Selected excerpt:

____


  • Joe K says:

    As I have previously stated on this blog and other blogs, I am of the opinion that covid vaccination did reduce death and serious illness to some extent, but nearly as much as has been reported in the multitude of pro vaccination studies have indicated. FWIW – those multitude of studies derive the conclusions using the same data bases, and those data bases appear to me to have some bad data.

    One of the early principles of math learned in basic algebra is after solving for an equation, you plug the answer in and work the problem backwards to prove you got the right answer. I dont think the activist scientist adhere to that basic principle. That being said, there are several data points that strike me in a manner that would have any scientist to call into question the validity of the data base and their conclusions. Some of which are:

    • During the Nov, Dec 2020/Jan 2021 wave when virtually no one was vaxed, the weekly death rate across the US was approx 50 people per 100k per week in the 65+ age group. During the Nov , Dec 2021/Jan 2022 Wave, the death rate for the 65+ unvaxed aged group ranged from 180 per week per 100k to 230 per week per 100k depending on the state. A 3x-4x increase in death rate for the unvaxed for a less deadly variant seems implausible.

____

Data shown:
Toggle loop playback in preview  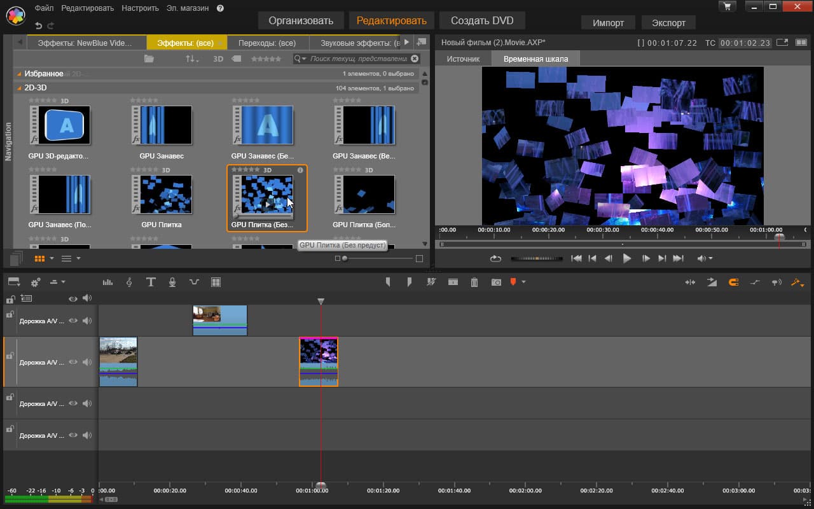coord(495,258)
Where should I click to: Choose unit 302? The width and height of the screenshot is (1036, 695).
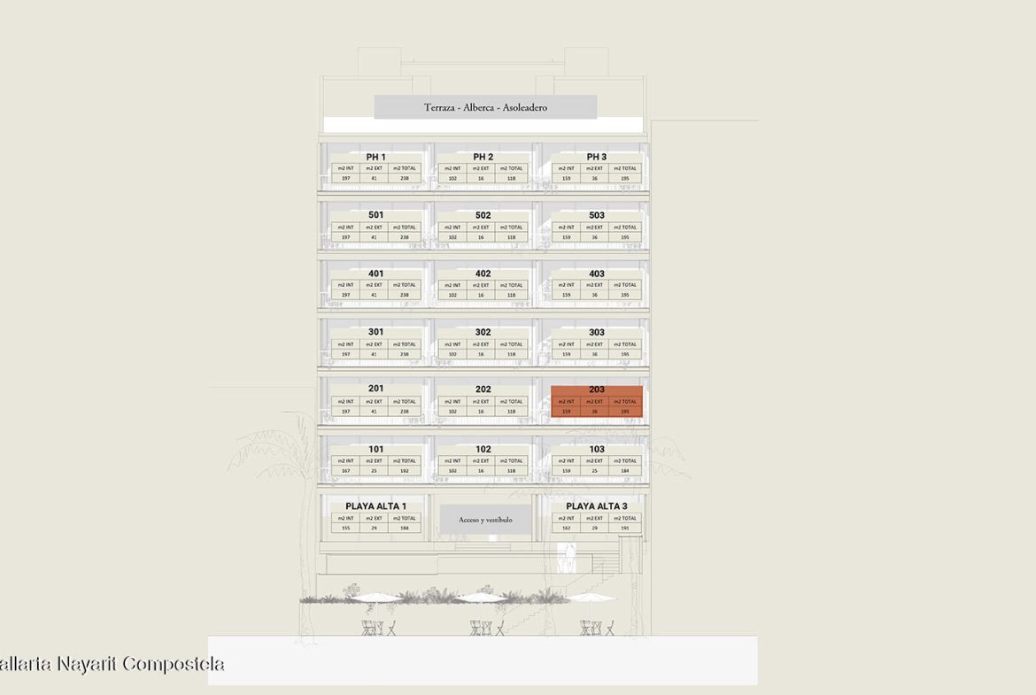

____

What you will do:
According to the blog comment above, what was the approximate weekly death rate in the 65+ age group across the US during the Nov, Dec 2020/Jan 2021 wave?

Task solution:
About 50 people per 100k per week.